Figure 10.6. A Directory Partition in a DIT

Note

Directory servers based on the LDAPv3 standard advertise the partitions they hold in a special entry called the root DSE ( DSA-specific entry ; DSA stands for Directory System Agent and is the X.500 term for a directory server). As explained in Chapter 2, Introduction to LDAP, the root DSE is a special entry that contains information about the directory server, including its capabilities and configuration.

To discover the partitions held by a given server, you can search for the entry with a zero-length name , with a scope of base and a search filter of (objectclass=*) . The command ldapsearch h host -s base b "" "(objectclass=*)" will display the root DSE on the host named host . The attribute namingContexts of the returned entry lists the partition root of each partition held by the server.


Your directory server software may use these same terms, or it may have an alternative way of talking about how partitions are named and related . But in virtually all cases, this model is a good basis for understanding how your server software can be used to construct real-world directories.

Dividing a directory in this fashion isn't useful all by itself. If we just left the partitions as a series of isolated islands, locating an entry or searching across a series of partitions would be tedious . The user of the directory would need to know which servers to contact to perform an operation that spanned multiple partitions. Clearly, directory partitions need to know about each other to work together as a single, cohesive unit. In the next section we discuss how directory partitions work together to appear as a single unit.
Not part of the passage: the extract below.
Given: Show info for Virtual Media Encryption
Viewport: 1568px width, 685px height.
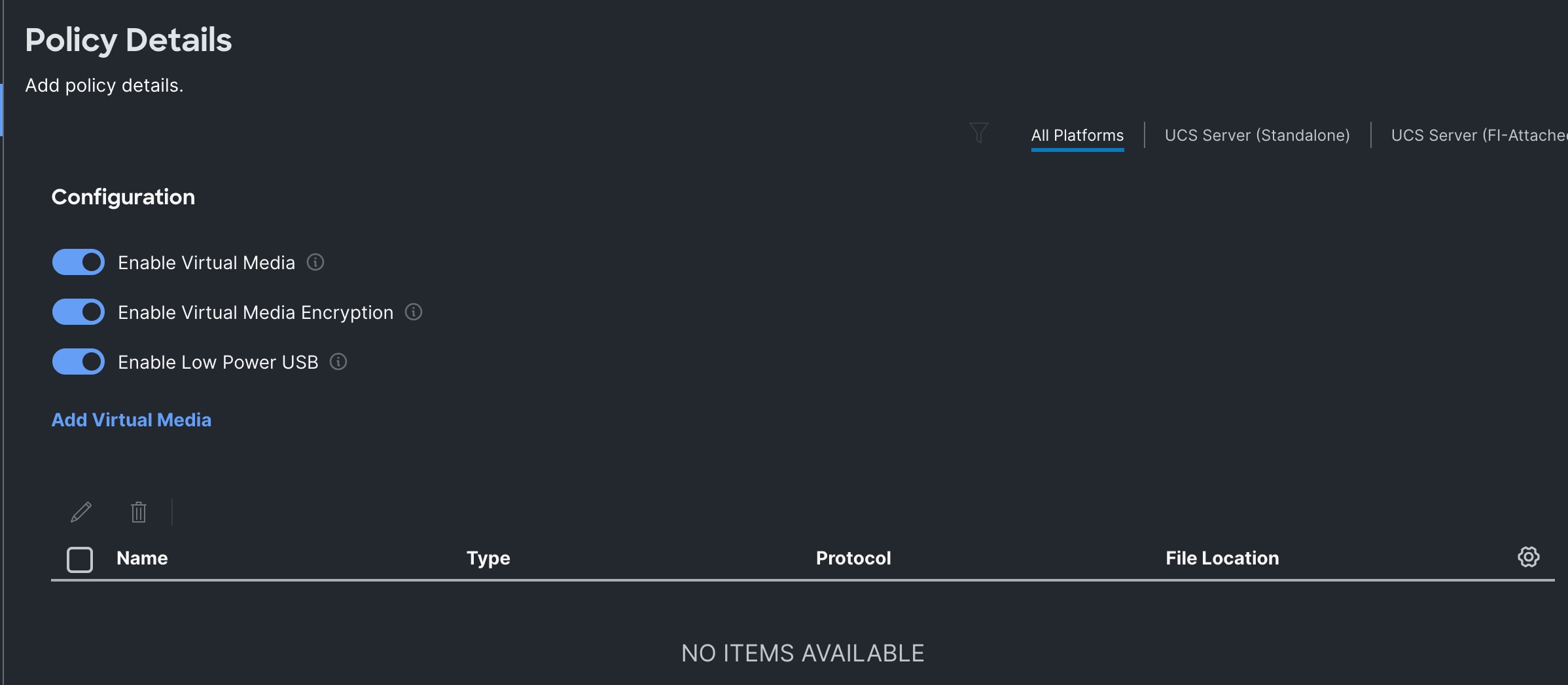Looking at the screenshot, I should click(x=414, y=312).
Name Resolution in the Distributed Directory

Now that you understand partitions and knowledge references, the basic building blocks of a distributed directory, let's examine an important concept: name resolution . This is the process by which a directory maps a distinguished name (DN) provided by a client to an actual object in the directory. We use this process in the following circumstances:

  • When locating the base object of an LDAP search or compare operation

  • When locating the target entry for a modify, delete, rename, or bind operation

  • When locating the parent of an entry to be added to the directory

A DN presented in this fashion is called a purported name . The client purports (assumes) that it exists, and it is up to the directory system to check whether this is true.
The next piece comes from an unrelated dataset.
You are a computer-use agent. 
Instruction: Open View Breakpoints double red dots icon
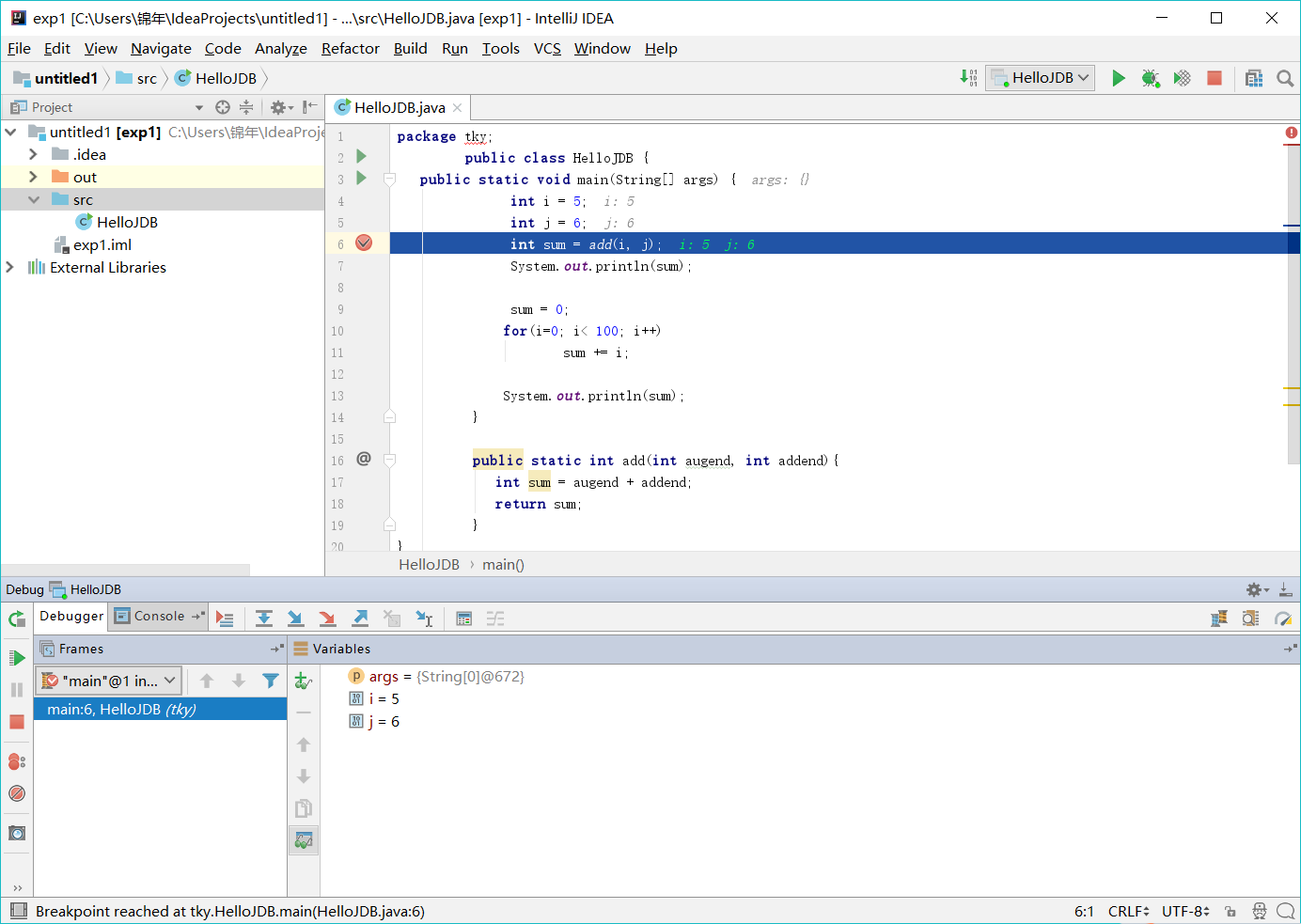17,761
In the simplest casea client contacts a directory server and presents the DN of an entry contained in that serverthe name resolution process is simple: The server simply checks whether the entry exists and takes the appropriate action. For example, if a directory client attempts to read an entry via an LDAP base object search, the server checks whether the DN of the entry is within one of the directory partitions it holds; if it is, it checks its database for the entry. If the entry exists, any requested attributes are returned. Otherwise, a "no such object" error is returned to the client.

If the client presents a purported name whose DN is not within any of the directory partitions held by a server, the server must use any available knowledge references to resolve the name itself or aid the client in locating the server that can resolve the name. Conceptually, the server resolves the name by "walking up" or "walking down" the directory tree until the appropriate server is located. The knowledge references fully describe how a given directory partition fits into the DIT, so a server always knows whether the next step in the name resolution process involves walking up or walking down the DIT.

For example, suppose that the directory client depicted in Figure 10.7 contacted Server 1 and presented the purported name cn=Barbara Jensen,ou=PCB Design, ou=Engineering, dc=example,dc=com . Name resolution would proceed as follows :

  1. The directory client would present the purported name.

  2. Because Server 1 does not hold a directory partition that could contain the entry, the immediate superior knowledge reference would allow the name resolution process to walk up the tree to Server 2.

  3. Server 2 contains a subordinate reference for the directory partition ou=Engineering, dc=example,dc=com , so the name resolution process would walk down the tree to Server 3.

  4. Server 3 holds a subordinate reference for the directory partition ou=PCB Design,ou=Engineering,dc=example,dc=com , so the process would walk down the tree again.

  5. Finally, Server 4 would be consulted to check whether the entry actually exists.

Figure 10.7. Name Resolution in a Distributed Directory

Up to this point, we've been discussing knowledge references and name resolution in an abstract sense, and you may be curious about the software in the directory system that actually performs this tree-walking operation. LDAPv3 supports client-side processing of knowledge references, as well as server-side processing. In client-side processing, the knowledge reference information is provided to the client, which uses that information to contact additional servers to fulfill the request. In server-side processing, the server contacts other servers on the client's behalf and provides the complete set of results. In the next sections we discuss these two approaches in detail, examine the benefits and drawbacks of each approach, and offer advice on how to choose between them.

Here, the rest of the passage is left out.